If this call returns with RPS_OK
, you’re good to go! Otherwise, one thing to note about this call is the scheduleInfo
structure member.
Here, we specify to RPS the available queues and their index layout. This mapping of indices to queues becomes relevant later, when RPS will communicate a piece of work to be scheduled on some queue index. In the snippet above, we associate queue indices 0, 1, and 2 to the application managed Graphics, Compute, and Copy queues. These managed queues and their index ordering are particular to our app framework. The queue indices are used in our hello triangle example to index into an array storing the queue pointers. In general, an application should communicate to RPS the correct queue indices given the application defined index layout of the available queues.
Binding render graph node callbacks
After creating the render graph, we can bind callbacks to the nodes declared in our RPSL module. In this simple example, we have just one node, Triangle
.
virtual void OnInit(ID3D12GraphicsCommandList* pInitCmdList,
std::vector<ComPtr<ID3D12Object>>& tempResources) override
{
// ...
// Bind nodes.
AssertIfRpsFailed(
rpsProgramBindNode(rpsRenderGraphGetMainEntry(m_rpsRenderGraph), "Triangle", &DrawTriangleCb, this));
// ...

WRITTEN EXERCISE A: Extract the rows between the line containing "You are a GUI" and the line containing "[x=129, y=364]", inclusive, reproducing them exactly.
The two blocks of rows were taken from separate sources.

DATA SHOWN:
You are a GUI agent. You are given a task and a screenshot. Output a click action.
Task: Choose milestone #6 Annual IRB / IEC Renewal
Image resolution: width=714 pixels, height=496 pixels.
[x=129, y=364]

--

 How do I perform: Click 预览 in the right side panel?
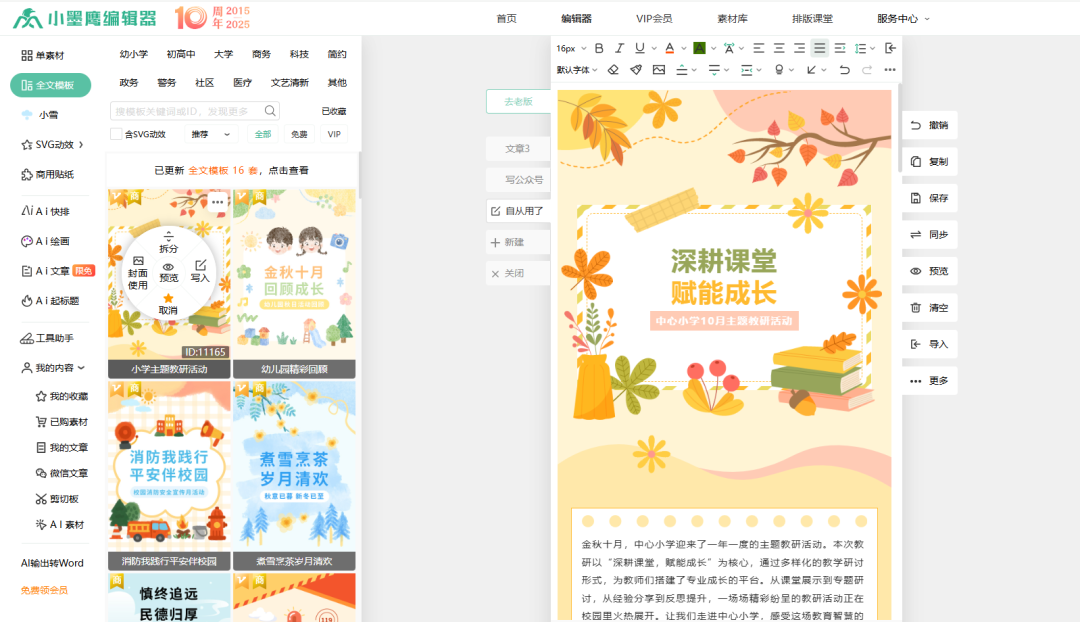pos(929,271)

WRITTEN EXERCISE B: Copy the passage of the RPS render graph excerpt between "Here, we specify" and "the available queues.", inclusive, without any changes.

SOLUTION A:
You are a GUI agent. You are given a task and a screenshot. Output a click action.
Task: Choose milestone #6 Annual IRB / IEC Renewal
Image resolution: width=714 pixels, height=496 pixels.
[x=129, y=364]

SOLUTION B:
Here, we specify to RPS the available queues and their index layout. This mapping of indices to queues becomes relevant later, when RPS will communicate a piece of work to be scheduled on some queue index. In the snippet above, we associate queue indices 0, 1, and 2 to the application managed Graphics, Compute, and Copy queues. These managed queues and their index ordering are particular to our app framework. The queue indices are used in our hello triangle example to index into an array storing the queue pointers. In general, an application should communicate to RPS the correct queue indices given the application defined index layout of the available queues.